At any rate, a bloke’s pushing and pulling on this thing and the Japanese guard reckoned in his estimation he wasn’t doing it quick enough. They had terrible tempers.

So he jumps down on the piece of timber, grabs the saw of this POW bloke, and he’s going at it like hell, swearing away. But he’s standing on the wrong side and he cut himself off! Down he went into the ravine, it was a fair drop, and of course we cheered as though Manchester City had kicked a winning goal – we went ‘you beauty!’
We thought it would of killed him but he shook himself and got up, shaking his fist, ‘you bastards!’ that sort of thing in his own lingo.
We just dissipated, melted into the crowd.

We did have two guards that were really bad buggers – we called them ‘Bad Bastard’ and ‘Bad Bastard’s Cobber’. 
You'd only have to look sideways at them for them to assault you. There wouldn't have been one bloke that I knew working on the Burma Railway who never got done over by a Jap. Belted. They would hit you with anything, a lump of bamboo; a rifle butt, and the only thing you could do is you would try and ride with the blows as best you could. The thing was though, you weren't to go down. If you went down they'd kick the guts out of you. If you went down, no matter how much it hurt you had to get back on your feet.

I recall many a face slapping. That was regular thing for them. They would just belt you. I got done over by this bloke with a big lump of bamboo. It got stuck into me. I was in a pretty bad way for a few days.

It was after the war and I was a civilian. I get a letter in the mail; would I attend Victoria Barracks – they were getting information too pursue War Crimes. I walk in and there’s three officers in uniform, ‘sit down Mr. Williams’ and they pulled out all these photographs – ‘do you recognise any of these blokes?’
I said I recognised one bloke – ‘what was his name’ – I answered that I wouldn’t have a clue what his bloody name was, his proper name – ‘what did you call him?’ – ‘we used to call that bloke the Boy Bastard’ – ‘and who was this bloke’ – I’d picked these two blokes out – ‘he was the BBC’, one was the BB you see, and the other we called the BBC, - he said ‘what do you mean’ – I pointed and said, ‘this is the Boy Bastard and this is the Boy Bastard’s Cobber’. They were evil people those two, I think they got their just deserts though.
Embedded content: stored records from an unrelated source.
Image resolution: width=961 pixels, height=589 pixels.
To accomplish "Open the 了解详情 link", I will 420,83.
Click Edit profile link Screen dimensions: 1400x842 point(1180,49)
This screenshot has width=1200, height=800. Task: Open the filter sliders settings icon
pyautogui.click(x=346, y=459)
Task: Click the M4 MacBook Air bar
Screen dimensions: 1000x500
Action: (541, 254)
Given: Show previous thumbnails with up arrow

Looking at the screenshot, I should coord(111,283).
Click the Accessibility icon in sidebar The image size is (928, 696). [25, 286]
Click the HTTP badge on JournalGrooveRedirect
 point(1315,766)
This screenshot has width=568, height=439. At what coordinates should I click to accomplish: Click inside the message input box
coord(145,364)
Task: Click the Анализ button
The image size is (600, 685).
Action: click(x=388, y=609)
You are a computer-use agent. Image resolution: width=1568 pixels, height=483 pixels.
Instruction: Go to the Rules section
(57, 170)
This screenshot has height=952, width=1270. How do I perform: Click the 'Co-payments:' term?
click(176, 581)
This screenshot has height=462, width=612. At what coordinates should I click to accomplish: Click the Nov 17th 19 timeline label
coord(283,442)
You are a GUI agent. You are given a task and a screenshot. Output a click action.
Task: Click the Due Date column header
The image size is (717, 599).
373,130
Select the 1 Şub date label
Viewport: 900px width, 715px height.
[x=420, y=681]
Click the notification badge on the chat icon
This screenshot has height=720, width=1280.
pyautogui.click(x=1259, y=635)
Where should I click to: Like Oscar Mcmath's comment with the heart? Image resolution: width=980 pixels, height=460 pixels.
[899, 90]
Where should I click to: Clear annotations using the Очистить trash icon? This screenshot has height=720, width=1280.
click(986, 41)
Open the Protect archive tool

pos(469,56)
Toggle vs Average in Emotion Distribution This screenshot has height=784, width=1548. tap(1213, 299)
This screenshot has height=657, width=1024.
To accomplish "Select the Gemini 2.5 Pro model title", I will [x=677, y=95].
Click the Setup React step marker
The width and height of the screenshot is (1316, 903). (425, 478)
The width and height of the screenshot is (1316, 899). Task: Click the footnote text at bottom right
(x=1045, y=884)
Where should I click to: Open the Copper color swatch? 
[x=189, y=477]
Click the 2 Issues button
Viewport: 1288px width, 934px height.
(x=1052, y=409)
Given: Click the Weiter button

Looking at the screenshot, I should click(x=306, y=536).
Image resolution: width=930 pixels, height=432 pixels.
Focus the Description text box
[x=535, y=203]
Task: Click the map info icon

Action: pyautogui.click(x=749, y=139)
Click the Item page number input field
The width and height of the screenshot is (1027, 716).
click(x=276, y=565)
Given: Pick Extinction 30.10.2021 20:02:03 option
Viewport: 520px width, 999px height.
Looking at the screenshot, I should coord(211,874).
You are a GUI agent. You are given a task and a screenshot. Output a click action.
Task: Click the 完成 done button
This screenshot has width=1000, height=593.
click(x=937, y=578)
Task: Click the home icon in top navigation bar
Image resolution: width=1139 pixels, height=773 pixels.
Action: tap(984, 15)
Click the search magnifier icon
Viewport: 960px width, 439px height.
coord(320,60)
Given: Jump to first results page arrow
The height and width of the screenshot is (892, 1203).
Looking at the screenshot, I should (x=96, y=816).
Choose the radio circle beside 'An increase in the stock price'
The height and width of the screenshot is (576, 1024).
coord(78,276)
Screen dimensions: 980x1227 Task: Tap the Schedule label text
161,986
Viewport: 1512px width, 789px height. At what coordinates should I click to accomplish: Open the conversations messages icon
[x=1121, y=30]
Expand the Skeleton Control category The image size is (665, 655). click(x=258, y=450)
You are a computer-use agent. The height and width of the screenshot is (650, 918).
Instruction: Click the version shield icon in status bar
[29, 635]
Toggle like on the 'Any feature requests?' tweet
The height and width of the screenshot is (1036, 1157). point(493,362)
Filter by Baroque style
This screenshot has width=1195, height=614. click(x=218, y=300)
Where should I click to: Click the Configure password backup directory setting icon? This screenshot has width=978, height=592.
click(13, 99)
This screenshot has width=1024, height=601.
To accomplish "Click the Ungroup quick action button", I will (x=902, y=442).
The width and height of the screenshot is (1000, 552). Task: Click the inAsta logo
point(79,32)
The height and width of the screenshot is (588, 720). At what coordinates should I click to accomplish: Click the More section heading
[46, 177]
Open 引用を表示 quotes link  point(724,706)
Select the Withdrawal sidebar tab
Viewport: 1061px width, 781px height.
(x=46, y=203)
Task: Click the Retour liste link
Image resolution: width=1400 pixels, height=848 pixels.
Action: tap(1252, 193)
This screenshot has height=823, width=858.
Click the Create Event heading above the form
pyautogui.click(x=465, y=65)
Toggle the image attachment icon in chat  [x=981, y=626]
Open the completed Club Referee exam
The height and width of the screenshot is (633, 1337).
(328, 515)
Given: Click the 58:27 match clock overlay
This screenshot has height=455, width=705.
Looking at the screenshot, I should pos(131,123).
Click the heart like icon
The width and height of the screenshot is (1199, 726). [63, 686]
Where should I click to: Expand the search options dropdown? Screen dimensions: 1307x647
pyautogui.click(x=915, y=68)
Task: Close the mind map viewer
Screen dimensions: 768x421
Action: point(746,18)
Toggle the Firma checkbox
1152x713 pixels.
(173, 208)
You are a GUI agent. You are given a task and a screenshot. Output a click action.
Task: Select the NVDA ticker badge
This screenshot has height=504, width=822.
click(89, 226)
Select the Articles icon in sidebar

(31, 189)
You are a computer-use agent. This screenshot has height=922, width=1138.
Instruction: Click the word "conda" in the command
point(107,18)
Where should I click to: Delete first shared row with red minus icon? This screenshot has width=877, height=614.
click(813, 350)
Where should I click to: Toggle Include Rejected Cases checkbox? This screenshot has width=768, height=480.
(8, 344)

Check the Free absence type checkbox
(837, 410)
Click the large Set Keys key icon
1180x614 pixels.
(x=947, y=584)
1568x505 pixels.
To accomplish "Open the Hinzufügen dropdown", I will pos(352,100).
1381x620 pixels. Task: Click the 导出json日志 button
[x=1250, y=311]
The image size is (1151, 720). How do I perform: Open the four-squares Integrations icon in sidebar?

But what they were doing was asking about all of them. They’d pick out one bloke, and I could say, yes, served there and then but as far as I know I was never ill-treated by him and don’t know of anybody that was. There were among these blokes just ordinary bloody soldiers just doing their job, I said he never took it out on anybody.

That reminds me of another funny story though. You see the Japanese were always what we’d term today sexually innocent in many ways, the Koreans were worst than the Japanese. One of these blokes asked me if I was married, I said ‘yes’ – ‘how many kids have you got?’ –


(Wal is counting his fingers slowly up to five digits as he had done then) - and I’m kidding the names while I’m doing this; ‘Johnny, Jack’ and so on – ‘five!’ he says, or ‘Go?! – Go?!’ which was five in Japanese – he starts calling me ‘number one’ – ‘ahh, number one’ – he was amazed – I wasn’t even married yet then! It was so funny though…

What are your favourite places in Pittwater and why?
My favourite place is Pittwater itself, because I’ve been fishing there for years.